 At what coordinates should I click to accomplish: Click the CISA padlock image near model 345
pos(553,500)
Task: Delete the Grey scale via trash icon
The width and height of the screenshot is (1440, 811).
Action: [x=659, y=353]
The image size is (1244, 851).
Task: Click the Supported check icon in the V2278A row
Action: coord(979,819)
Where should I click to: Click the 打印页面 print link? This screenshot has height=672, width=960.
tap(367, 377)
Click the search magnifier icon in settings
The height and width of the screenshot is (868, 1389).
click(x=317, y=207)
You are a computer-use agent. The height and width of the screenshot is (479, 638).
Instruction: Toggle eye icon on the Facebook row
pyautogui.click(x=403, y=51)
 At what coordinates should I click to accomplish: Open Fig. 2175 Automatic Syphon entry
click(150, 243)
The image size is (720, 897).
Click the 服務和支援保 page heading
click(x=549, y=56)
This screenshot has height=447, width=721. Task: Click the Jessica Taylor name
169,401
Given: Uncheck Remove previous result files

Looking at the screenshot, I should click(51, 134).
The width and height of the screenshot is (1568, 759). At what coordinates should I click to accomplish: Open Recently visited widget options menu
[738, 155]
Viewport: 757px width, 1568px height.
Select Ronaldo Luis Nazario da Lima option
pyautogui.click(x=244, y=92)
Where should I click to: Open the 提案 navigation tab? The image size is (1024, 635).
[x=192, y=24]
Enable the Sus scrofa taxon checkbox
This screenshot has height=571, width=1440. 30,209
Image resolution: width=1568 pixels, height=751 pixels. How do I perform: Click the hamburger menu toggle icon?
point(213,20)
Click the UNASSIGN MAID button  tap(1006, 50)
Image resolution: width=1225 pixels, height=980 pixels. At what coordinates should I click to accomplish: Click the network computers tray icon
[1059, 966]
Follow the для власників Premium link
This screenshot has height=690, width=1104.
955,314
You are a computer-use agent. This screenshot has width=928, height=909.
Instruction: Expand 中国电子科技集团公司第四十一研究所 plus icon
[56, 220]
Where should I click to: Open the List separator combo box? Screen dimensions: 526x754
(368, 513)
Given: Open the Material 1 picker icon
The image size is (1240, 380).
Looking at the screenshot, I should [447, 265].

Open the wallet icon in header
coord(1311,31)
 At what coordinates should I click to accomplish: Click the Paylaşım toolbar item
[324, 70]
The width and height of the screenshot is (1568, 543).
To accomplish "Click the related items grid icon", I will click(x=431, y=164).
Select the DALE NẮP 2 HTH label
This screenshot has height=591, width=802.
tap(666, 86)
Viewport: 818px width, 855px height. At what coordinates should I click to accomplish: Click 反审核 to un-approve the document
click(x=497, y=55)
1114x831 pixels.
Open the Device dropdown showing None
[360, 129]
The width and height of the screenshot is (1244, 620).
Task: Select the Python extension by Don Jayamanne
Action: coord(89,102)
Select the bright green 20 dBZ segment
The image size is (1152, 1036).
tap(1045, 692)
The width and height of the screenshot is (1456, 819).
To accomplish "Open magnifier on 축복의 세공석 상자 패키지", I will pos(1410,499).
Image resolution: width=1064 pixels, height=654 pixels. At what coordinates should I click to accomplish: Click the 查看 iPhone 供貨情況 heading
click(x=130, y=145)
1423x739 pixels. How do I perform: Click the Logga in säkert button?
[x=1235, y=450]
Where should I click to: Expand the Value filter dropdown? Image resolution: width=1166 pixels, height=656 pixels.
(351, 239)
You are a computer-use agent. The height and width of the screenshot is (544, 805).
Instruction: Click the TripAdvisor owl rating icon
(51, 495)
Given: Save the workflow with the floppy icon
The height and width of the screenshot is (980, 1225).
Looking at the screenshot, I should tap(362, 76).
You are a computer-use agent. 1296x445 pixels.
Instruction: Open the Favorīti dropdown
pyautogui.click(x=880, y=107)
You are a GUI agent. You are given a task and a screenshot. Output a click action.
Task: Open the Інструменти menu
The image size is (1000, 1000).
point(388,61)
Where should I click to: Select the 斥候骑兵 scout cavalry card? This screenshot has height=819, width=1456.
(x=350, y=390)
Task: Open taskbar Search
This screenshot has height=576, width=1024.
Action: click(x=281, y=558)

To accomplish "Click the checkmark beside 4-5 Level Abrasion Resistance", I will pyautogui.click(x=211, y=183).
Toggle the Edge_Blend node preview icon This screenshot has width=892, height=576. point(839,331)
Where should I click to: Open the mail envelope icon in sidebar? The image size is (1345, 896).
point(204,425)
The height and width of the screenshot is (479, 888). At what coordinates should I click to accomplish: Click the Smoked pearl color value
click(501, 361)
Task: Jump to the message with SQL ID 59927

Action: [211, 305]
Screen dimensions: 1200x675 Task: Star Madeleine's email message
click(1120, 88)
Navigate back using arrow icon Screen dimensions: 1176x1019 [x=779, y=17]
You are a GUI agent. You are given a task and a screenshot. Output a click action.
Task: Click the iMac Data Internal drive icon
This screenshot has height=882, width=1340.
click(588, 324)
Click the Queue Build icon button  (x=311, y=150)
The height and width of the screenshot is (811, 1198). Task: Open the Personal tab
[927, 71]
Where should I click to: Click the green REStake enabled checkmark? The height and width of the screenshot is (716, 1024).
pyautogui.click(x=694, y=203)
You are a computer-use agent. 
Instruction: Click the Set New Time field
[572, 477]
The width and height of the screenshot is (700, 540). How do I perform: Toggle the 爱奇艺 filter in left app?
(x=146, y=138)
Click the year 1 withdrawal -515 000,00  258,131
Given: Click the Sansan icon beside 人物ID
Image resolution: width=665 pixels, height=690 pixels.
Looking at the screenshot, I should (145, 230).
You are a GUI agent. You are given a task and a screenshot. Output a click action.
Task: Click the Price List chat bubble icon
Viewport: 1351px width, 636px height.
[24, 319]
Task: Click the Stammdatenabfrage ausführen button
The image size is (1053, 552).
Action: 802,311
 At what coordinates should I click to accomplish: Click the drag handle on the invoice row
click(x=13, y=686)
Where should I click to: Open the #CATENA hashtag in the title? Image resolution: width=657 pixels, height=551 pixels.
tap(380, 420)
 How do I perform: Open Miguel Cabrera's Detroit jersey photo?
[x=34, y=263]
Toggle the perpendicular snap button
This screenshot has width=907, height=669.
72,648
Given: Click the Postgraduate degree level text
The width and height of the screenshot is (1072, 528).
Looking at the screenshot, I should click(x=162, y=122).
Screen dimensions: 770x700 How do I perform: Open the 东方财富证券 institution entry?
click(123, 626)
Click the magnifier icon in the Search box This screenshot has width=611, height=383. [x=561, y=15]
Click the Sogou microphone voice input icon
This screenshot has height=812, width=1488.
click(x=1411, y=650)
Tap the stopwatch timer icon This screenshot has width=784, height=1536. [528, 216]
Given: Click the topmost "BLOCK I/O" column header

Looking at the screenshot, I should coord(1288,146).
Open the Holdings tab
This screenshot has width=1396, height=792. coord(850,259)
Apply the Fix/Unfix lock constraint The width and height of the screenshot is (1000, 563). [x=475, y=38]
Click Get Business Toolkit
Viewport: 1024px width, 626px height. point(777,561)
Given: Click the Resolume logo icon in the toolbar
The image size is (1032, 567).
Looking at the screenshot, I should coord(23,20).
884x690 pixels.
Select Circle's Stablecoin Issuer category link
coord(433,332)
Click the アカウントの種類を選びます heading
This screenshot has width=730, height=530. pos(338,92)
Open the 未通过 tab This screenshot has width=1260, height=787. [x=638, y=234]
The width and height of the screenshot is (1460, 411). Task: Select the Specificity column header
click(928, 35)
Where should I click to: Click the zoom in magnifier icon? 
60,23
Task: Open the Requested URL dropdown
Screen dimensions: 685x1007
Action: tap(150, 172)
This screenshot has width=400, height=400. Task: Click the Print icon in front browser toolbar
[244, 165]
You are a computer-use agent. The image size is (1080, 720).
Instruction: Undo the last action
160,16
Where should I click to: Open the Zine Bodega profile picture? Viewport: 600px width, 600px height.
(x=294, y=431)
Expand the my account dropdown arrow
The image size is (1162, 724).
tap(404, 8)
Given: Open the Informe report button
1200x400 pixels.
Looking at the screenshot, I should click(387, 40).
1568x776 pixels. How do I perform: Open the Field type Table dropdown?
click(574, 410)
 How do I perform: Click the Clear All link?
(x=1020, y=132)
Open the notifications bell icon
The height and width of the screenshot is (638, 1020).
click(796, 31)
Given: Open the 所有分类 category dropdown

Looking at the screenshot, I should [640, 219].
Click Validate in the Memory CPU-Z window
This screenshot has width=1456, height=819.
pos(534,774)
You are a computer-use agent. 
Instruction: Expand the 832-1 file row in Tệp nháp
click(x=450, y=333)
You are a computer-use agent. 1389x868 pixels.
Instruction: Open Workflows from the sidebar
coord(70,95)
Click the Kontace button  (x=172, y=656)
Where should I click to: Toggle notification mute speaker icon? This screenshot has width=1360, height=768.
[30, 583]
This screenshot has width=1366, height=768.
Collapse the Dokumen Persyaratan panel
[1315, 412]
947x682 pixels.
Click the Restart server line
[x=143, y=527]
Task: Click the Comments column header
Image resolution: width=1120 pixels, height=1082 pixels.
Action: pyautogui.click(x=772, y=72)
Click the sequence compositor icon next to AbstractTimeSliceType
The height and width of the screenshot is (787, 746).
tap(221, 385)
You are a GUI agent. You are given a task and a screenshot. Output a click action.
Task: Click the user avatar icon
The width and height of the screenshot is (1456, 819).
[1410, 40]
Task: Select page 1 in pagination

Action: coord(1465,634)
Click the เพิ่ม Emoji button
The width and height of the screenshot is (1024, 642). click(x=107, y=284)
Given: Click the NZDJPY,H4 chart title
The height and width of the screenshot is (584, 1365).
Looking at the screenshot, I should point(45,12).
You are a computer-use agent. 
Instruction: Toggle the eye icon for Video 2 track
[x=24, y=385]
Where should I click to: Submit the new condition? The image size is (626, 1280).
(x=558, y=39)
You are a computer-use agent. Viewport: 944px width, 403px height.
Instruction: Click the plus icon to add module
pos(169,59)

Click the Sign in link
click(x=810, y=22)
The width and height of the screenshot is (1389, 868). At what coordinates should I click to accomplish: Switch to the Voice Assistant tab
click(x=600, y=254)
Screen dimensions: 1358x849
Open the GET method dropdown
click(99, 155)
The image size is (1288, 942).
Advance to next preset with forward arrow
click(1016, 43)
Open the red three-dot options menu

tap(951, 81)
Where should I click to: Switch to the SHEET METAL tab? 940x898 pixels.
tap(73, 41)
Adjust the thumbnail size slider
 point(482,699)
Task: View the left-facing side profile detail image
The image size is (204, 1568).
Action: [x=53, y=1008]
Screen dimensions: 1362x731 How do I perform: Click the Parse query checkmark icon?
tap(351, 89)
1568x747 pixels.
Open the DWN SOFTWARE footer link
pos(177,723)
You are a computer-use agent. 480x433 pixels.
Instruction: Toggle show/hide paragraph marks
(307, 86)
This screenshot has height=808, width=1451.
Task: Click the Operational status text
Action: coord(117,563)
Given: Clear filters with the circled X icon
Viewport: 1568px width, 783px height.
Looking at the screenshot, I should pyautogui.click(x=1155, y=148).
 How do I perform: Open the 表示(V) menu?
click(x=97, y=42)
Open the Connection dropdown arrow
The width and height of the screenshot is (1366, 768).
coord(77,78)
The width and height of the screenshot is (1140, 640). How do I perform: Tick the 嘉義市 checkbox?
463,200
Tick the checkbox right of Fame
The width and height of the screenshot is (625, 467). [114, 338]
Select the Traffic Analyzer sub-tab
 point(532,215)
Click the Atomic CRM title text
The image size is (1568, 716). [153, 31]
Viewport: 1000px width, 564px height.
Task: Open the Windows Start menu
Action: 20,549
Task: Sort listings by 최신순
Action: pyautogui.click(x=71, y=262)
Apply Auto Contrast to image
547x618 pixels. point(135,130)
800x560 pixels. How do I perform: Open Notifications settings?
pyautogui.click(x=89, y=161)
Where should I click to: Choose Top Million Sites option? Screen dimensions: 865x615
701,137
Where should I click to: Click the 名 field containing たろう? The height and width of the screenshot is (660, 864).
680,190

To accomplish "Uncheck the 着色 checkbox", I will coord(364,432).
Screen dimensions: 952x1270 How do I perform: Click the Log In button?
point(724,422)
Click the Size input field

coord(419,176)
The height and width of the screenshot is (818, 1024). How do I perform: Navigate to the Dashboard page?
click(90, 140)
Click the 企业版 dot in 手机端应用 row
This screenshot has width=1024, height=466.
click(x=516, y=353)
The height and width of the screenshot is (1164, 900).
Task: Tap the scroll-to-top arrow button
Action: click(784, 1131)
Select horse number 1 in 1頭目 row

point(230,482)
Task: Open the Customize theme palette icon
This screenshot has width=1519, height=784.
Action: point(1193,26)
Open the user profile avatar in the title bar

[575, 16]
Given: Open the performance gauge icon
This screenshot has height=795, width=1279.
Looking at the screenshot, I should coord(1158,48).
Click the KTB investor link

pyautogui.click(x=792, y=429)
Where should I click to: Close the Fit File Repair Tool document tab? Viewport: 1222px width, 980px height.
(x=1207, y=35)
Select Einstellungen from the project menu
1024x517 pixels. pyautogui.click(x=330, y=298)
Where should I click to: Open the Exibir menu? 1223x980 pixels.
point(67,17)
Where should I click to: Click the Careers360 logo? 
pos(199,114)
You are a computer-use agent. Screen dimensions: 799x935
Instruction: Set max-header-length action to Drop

****************

▶ [Work to complete]:
Each line in the material above that mentions the word "beside" must be copied.

▶ [Answer to the exercise]:
To accomplish "Click the checkmark beside 4-5 Level Abrasion Resistance", I will pyautogui.click(x=211, y=183).
Given: Click the Sansan icon beside 人物ID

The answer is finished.